[Rows on where the targets appear]
— start —

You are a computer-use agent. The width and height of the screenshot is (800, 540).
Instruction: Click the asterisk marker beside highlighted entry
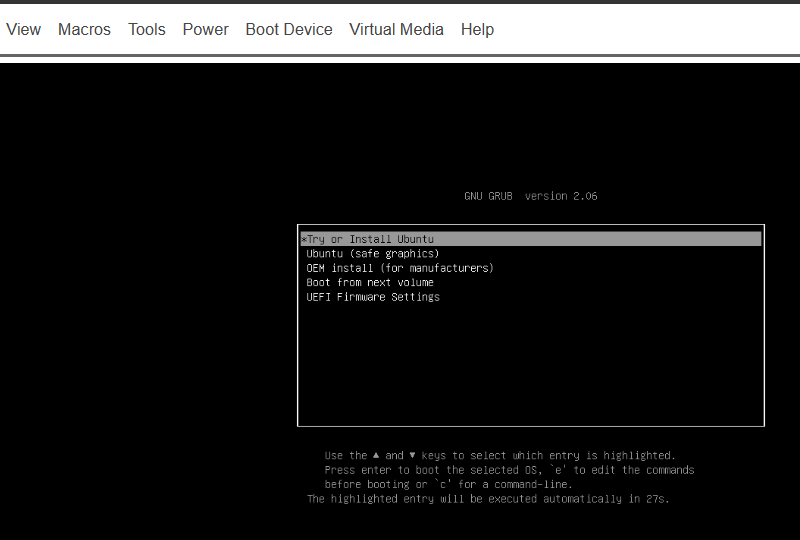pos(303,240)
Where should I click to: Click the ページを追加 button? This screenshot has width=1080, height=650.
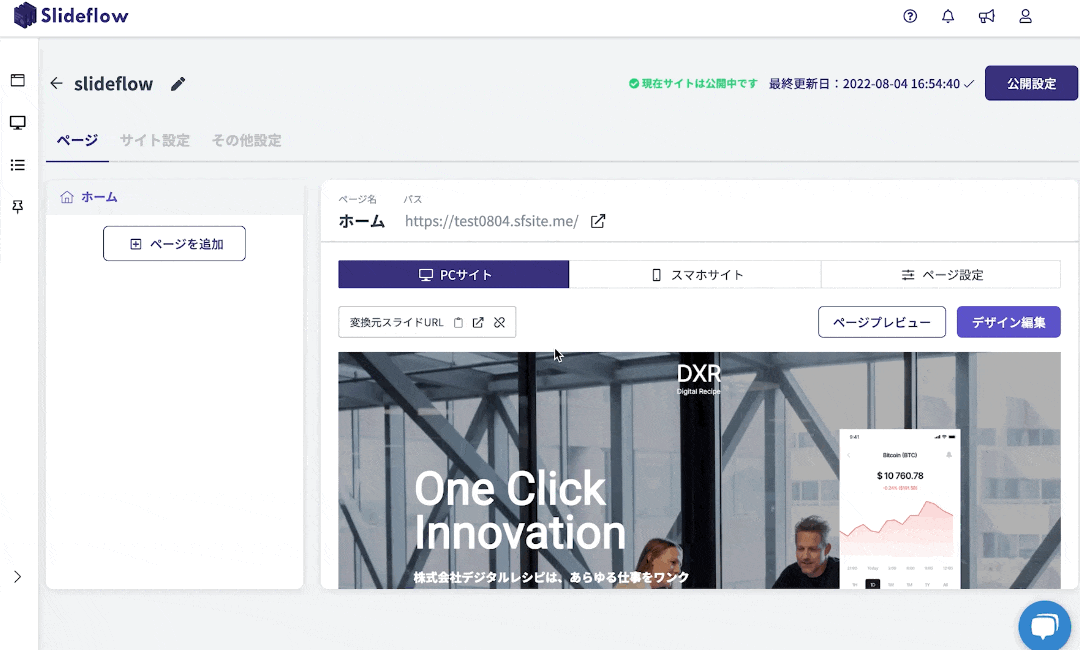174,244
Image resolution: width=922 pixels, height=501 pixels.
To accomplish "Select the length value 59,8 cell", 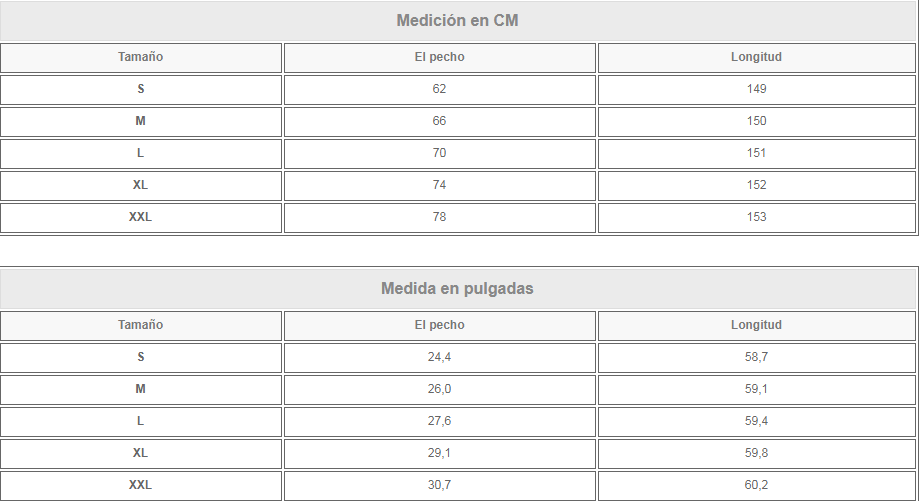I will pyautogui.click(x=756, y=453).
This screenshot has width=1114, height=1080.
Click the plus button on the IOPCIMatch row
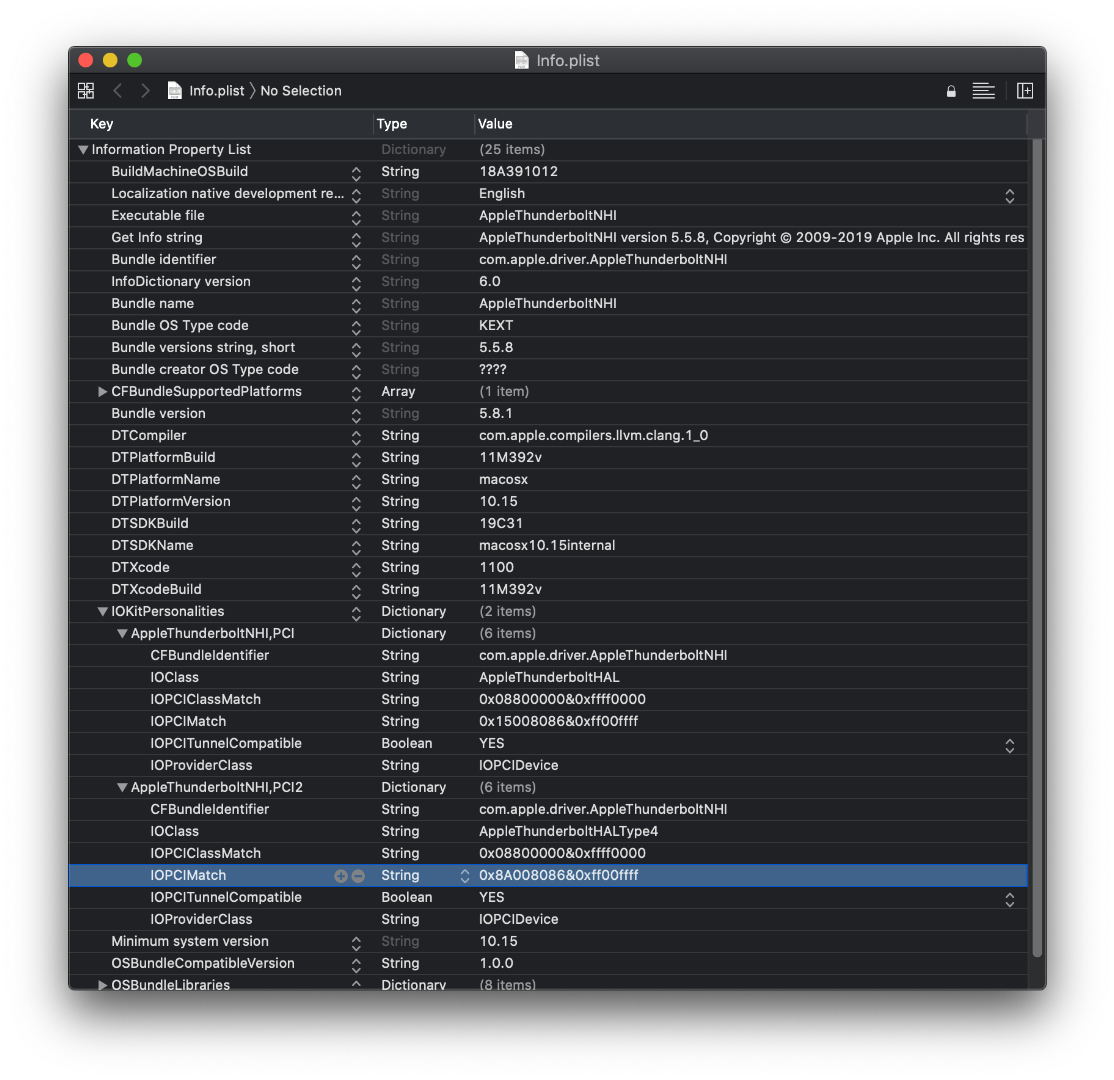tap(341, 876)
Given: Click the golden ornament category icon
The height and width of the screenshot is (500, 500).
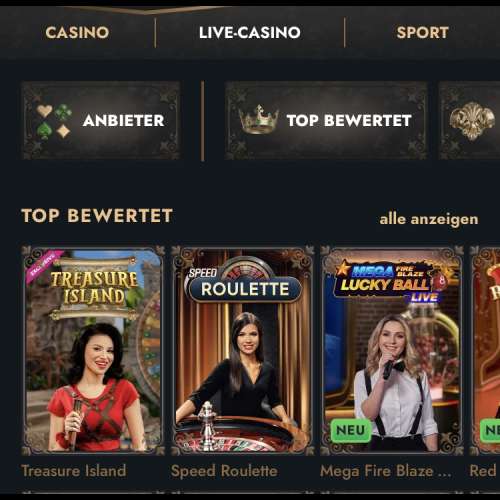Looking at the screenshot, I should 472,121.
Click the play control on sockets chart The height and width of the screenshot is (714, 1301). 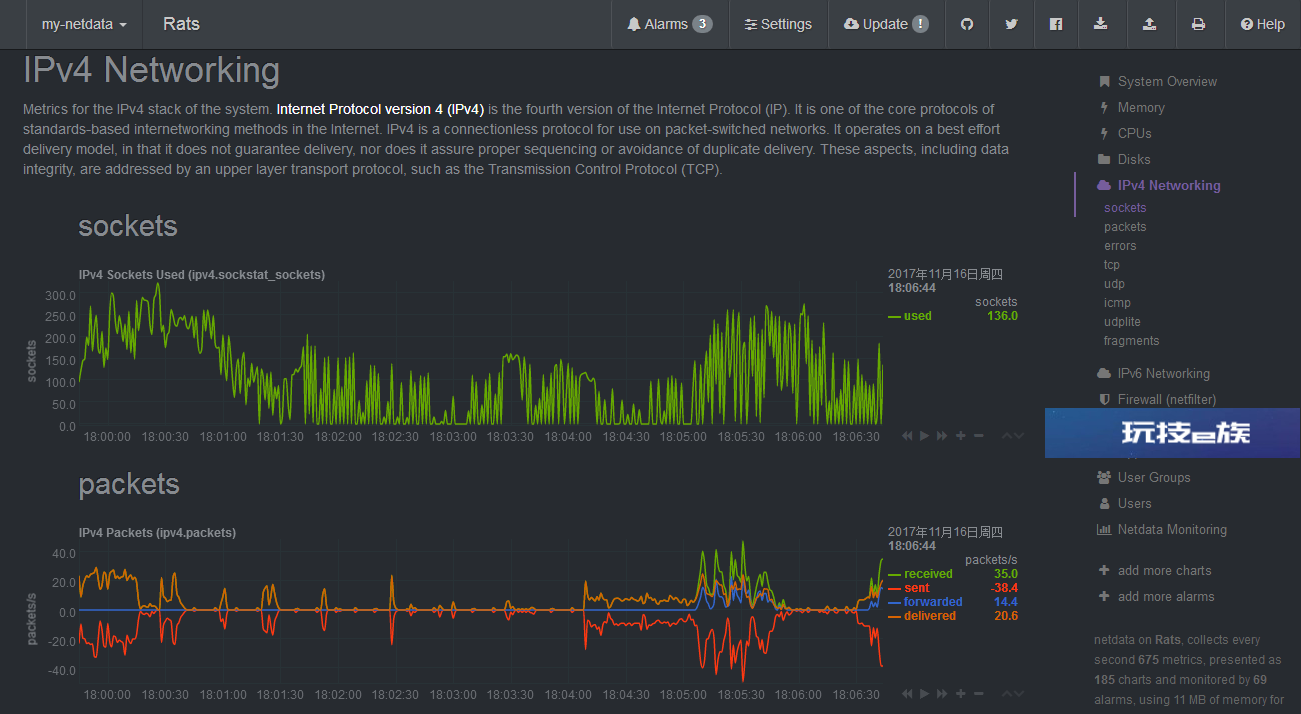tap(925, 436)
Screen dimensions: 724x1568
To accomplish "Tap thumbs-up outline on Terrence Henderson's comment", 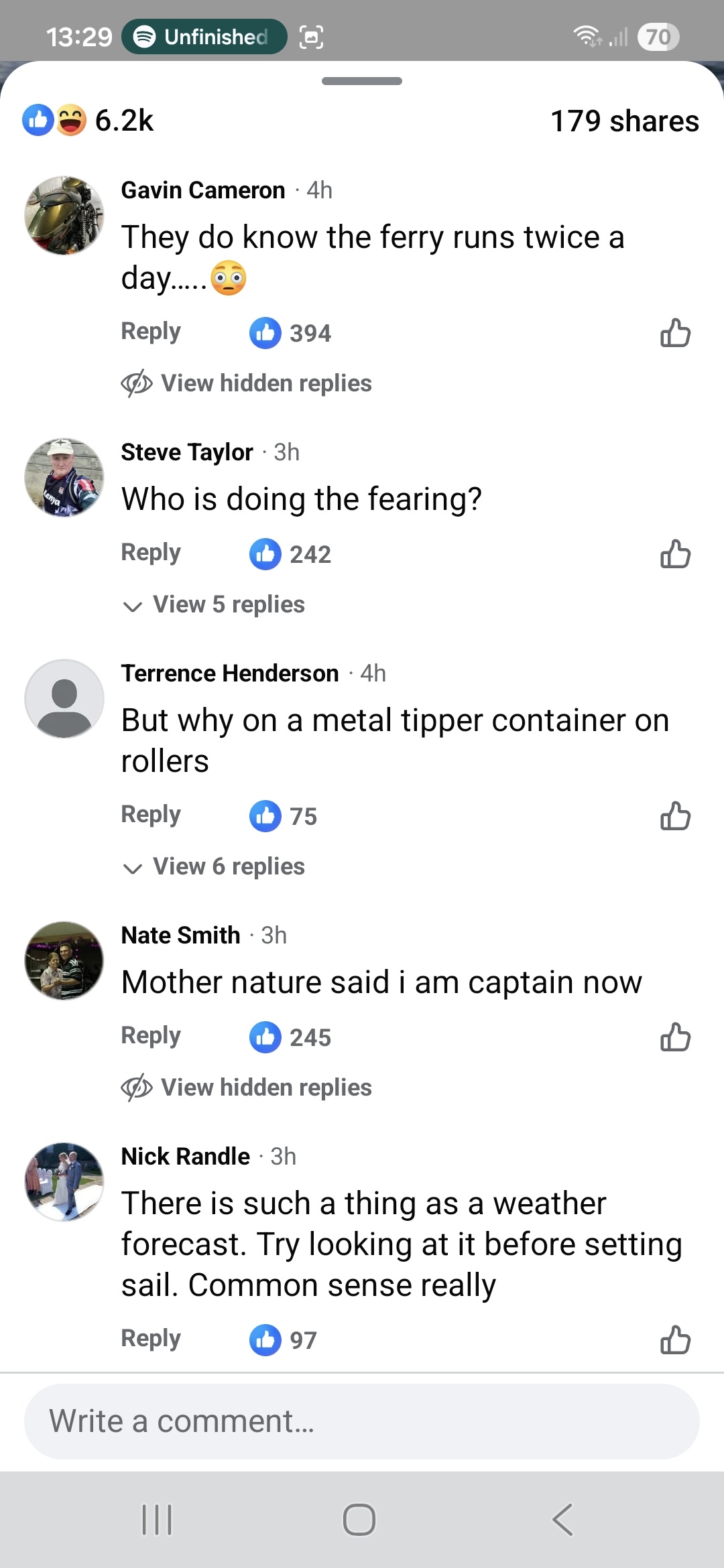I will pos(675,816).
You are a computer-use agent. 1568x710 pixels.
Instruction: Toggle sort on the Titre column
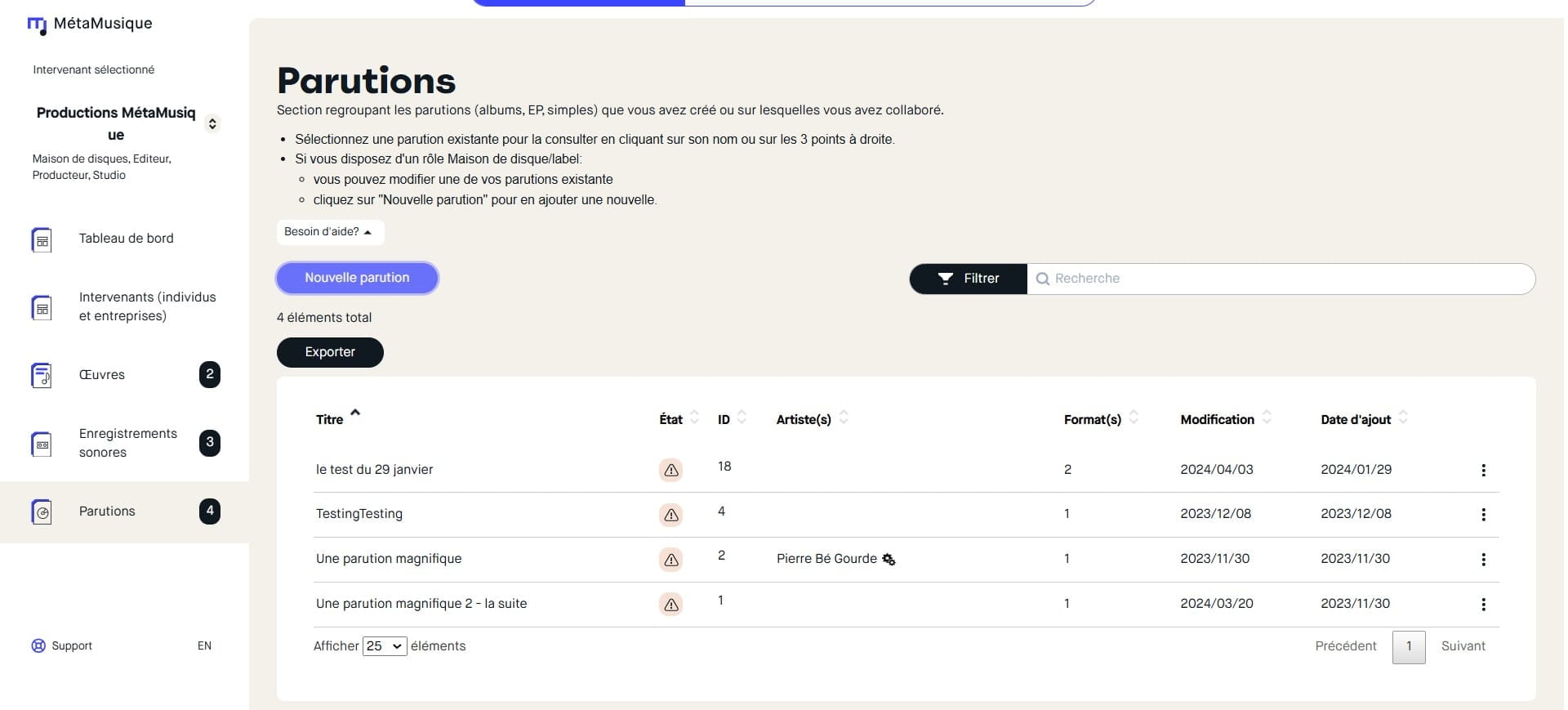pos(355,413)
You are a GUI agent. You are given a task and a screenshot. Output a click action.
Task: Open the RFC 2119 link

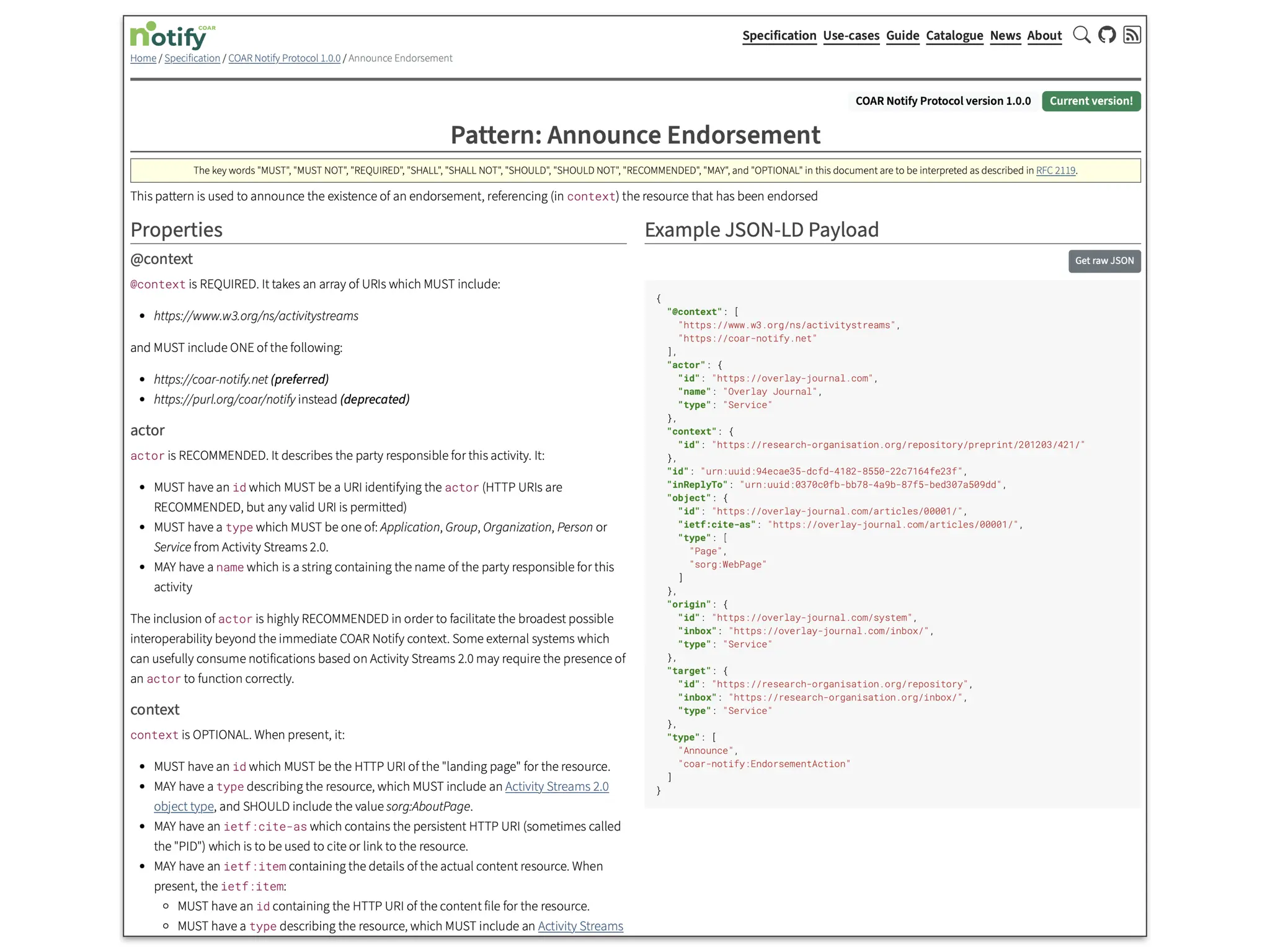pyautogui.click(x=1055, y=170)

— end —

Collect every line in the listing that contains the word "This". Case counts.

Where should I click to: Click the ページを追加 button? This screenshot has width=1080, height=650.
This screenshot has width=1114, height=1080.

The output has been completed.